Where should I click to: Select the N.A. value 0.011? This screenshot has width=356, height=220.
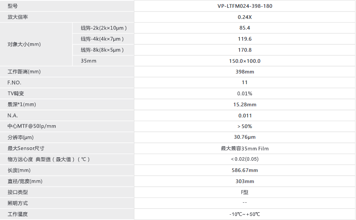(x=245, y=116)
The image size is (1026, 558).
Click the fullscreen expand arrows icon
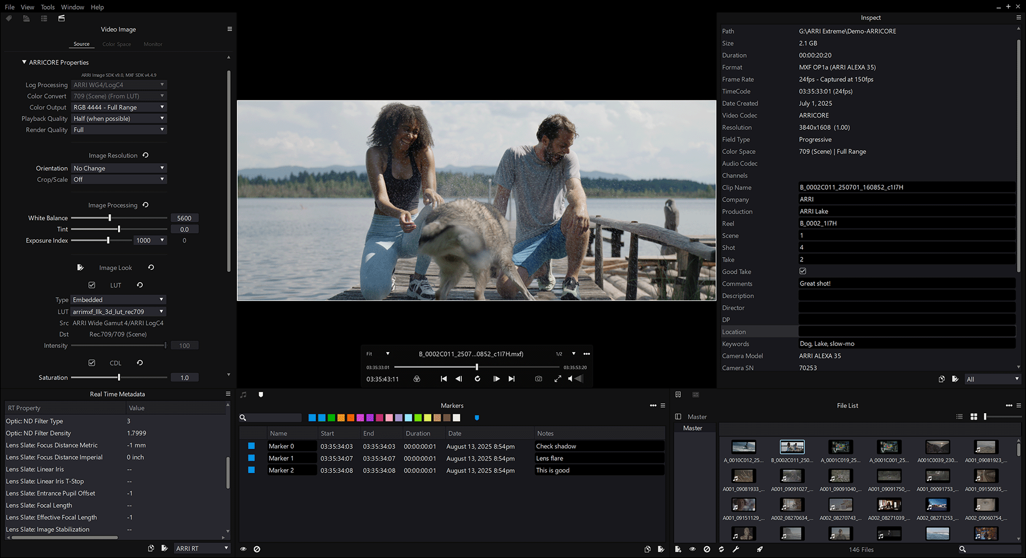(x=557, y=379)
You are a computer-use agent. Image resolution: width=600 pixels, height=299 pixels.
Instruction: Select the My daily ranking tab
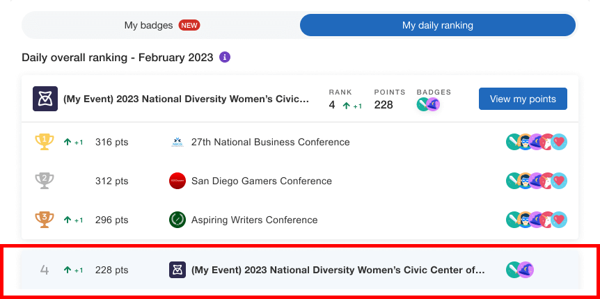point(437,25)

* * * *

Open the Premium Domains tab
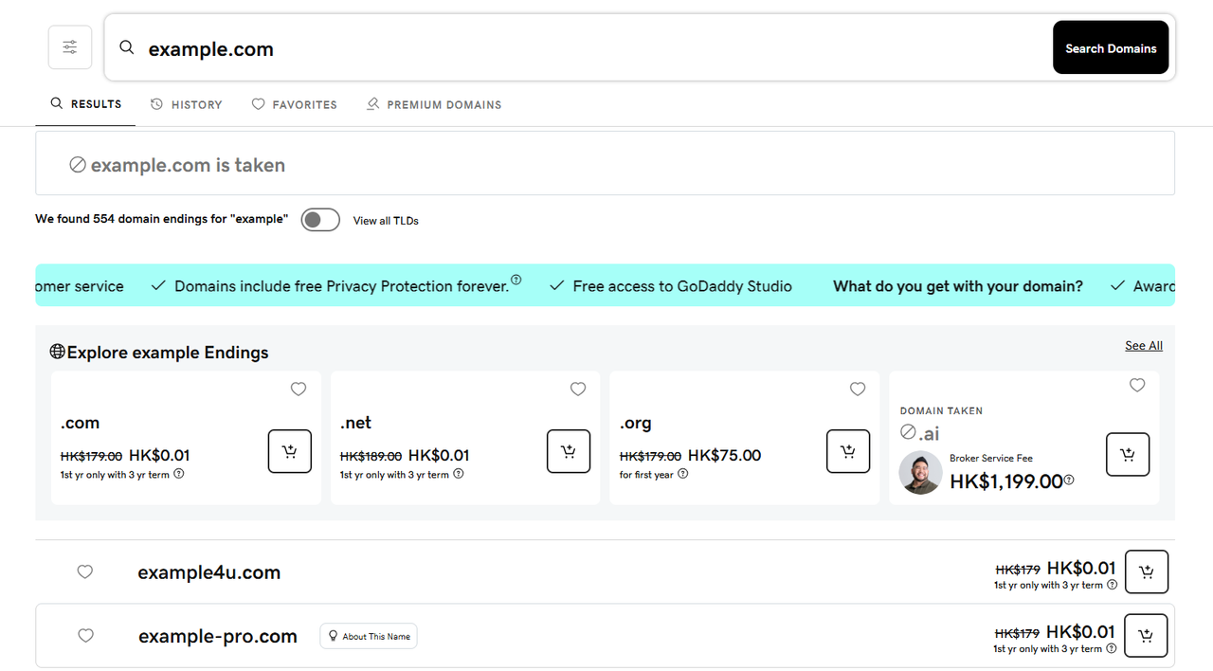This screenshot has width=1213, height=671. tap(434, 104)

* * * *

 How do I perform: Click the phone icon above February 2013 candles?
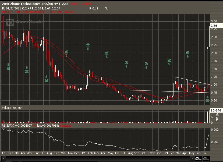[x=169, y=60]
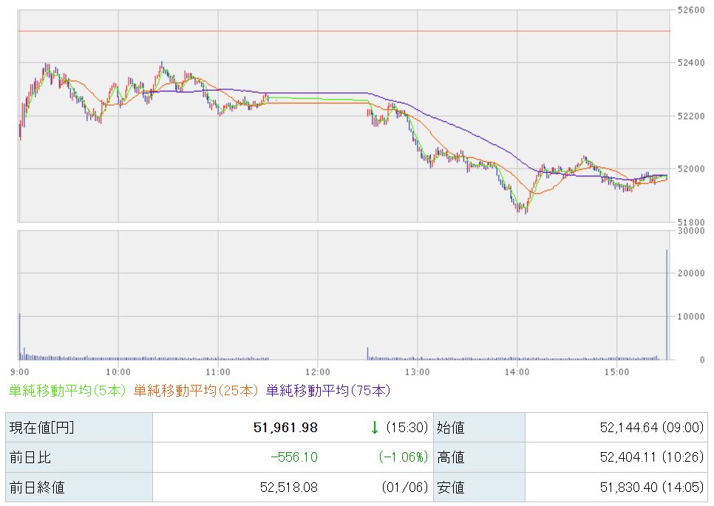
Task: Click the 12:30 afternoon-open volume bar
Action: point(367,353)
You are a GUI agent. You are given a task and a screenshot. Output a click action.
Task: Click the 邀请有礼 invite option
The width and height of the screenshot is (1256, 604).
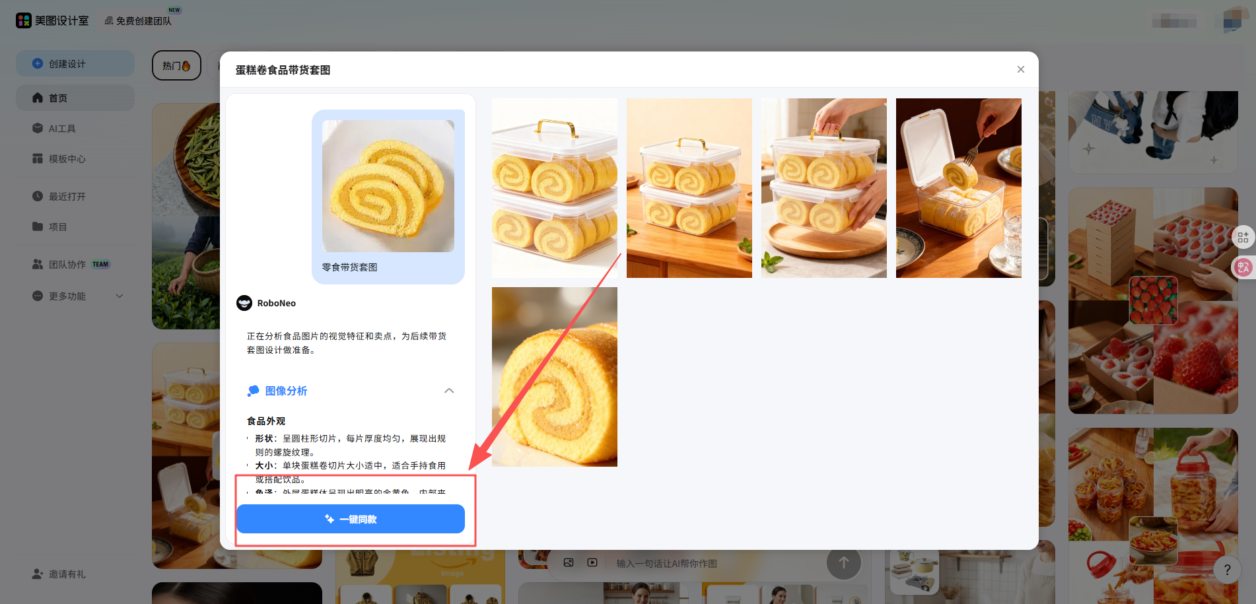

* * * *

Each line in the listing above that includes the word "agent" needs to be copied out.

● **ANSWER SECTION**:
You are a computer-use agent. Image resolution: width=600 pixels, height=299 pixels.
You are a GUI agent. You are given a task and a screenshot. Output a click action.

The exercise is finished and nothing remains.